#### EXTRACTED DATA ####
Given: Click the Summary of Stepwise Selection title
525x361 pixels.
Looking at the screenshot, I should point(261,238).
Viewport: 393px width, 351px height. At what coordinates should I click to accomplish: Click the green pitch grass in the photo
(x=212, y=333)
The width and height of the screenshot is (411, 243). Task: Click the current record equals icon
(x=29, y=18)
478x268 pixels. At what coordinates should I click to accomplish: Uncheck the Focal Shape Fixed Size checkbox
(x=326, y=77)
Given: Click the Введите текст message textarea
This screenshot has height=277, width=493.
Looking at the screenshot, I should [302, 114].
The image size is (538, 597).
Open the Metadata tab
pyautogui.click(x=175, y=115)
####
#### EXTRACTED DATA ####
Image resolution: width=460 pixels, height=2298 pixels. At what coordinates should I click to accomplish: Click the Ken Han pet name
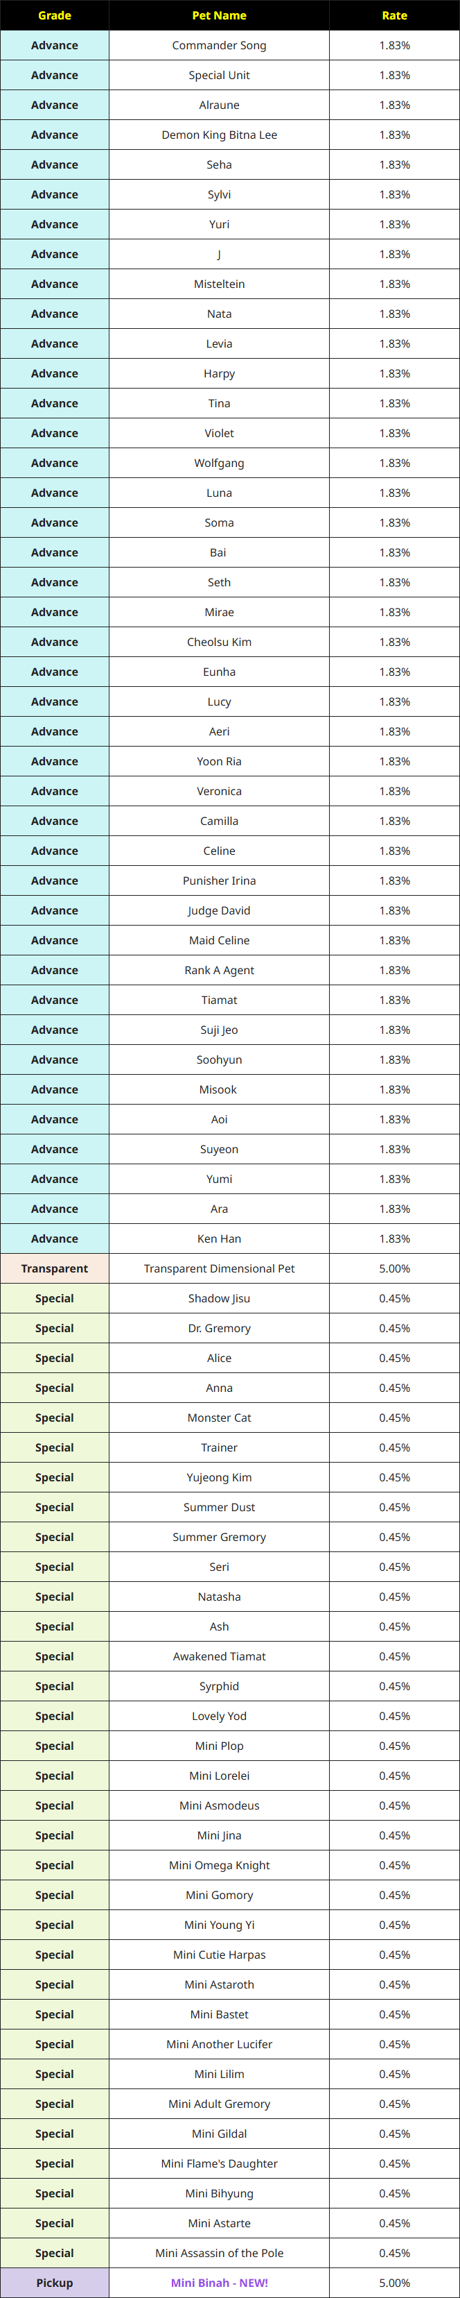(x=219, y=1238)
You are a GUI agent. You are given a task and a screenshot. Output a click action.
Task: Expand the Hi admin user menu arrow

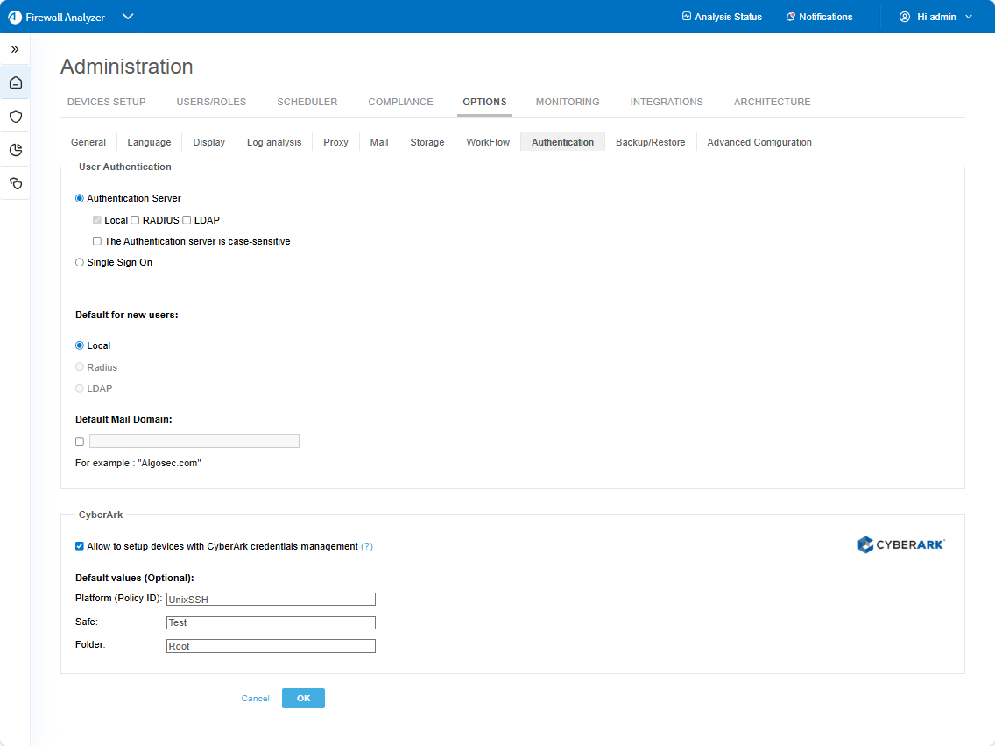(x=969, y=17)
####
YOUR TASK: Your answer should be the lines above, from the line containing "525x361 pixels." up to and including the line containing "Given: Click the Введите", reproduced exactly and with nothing else.

EXERCISE OUTPUT:
525x361 pixels.
Looking at the screenshot, I should point(261,238).
Viewport: 393px width, 351px height. At what coordinates should I click to accomplish: Click the green pitch grass in the photo
(x=212, y=333)
The width and height of the screenshot is (411, 243). Task: Click the current record equals icon
(x=29, y=18)
478x268 pixels. At what coordinates should I click to accomplish: Uncheck the Focal Shape Fixed Size checkbox
(x=326, y=77)
Given: Click the Введите текст message textarea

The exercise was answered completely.